The housing sector is under continued strain. The People’s Bank of China set today’s USD/CNY reference rate at 7.1688, higher than the estimated 7.2199, marking the strongest value for the yuan since November 2024.
Monetary Policy Considerations
Reports indicated China may consider easing monetary policy at an appropriate time. Additionally, Shenzhen has announced relaxed housing finance rules, while a new 30-point plan aims to stimulate domestic consumption.
These shifts in the housing market and monetary policy decisions are shaping expectations. House prices continue to slide, showing weakness in a sector that has long been a pillar of economic stability. With February marking another drop in property values, there is little sign of relief yet. While the 0.1% month-on-month decline suggests some moderation compared to previous figures, the overall trajectory remains downward.

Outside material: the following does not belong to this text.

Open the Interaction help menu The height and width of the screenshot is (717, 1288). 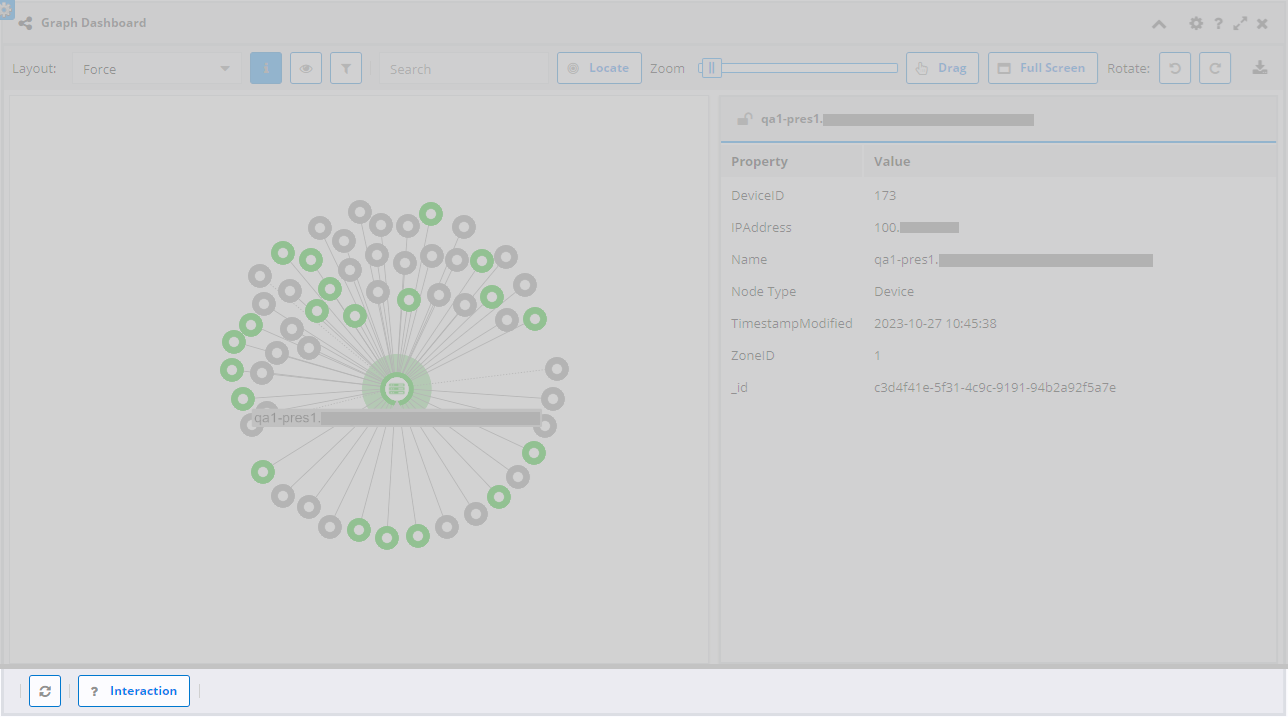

The annual decline paints a broader picture of prolonged difficulties rather than a temporary blip.
Meanwhile, the exchange rate setting by the People’s Bank of China reflects a firm stance on currency management. By fixing the yuan at its strongest level since late 2024 and well below estimates, the central bank has made its position clear. This choice signals an attempt to counter depreciation pressures while maintaining control over capital flows. The difference between market estimates and the actual fixing suggests authorities remain committed to stability, regardless of external trends.
Market Sentiment And Future Outlook
Amidst these policy moves, officials are weighing further adjustments to monetary policy. Recent reports indicate an openness to easing at the right moment, though specific details remain unannounced. Any such decision would likely aim to support economic activity, especially as growth concerns persist. Shenzhen’s move to relax housing finance rules suggests local governments are already taking steps to cushion the sector. The newly announced 30-point plan for boosting domestic consumption ties into this, with authorities displaying a multi-pronged approach to sustaining demand.
All of these developments are shaping market sentiment. Housing policies, liquidity measures, and currency management will all play a role in the coming weeks, and responses to these factors must reflect careful consideration.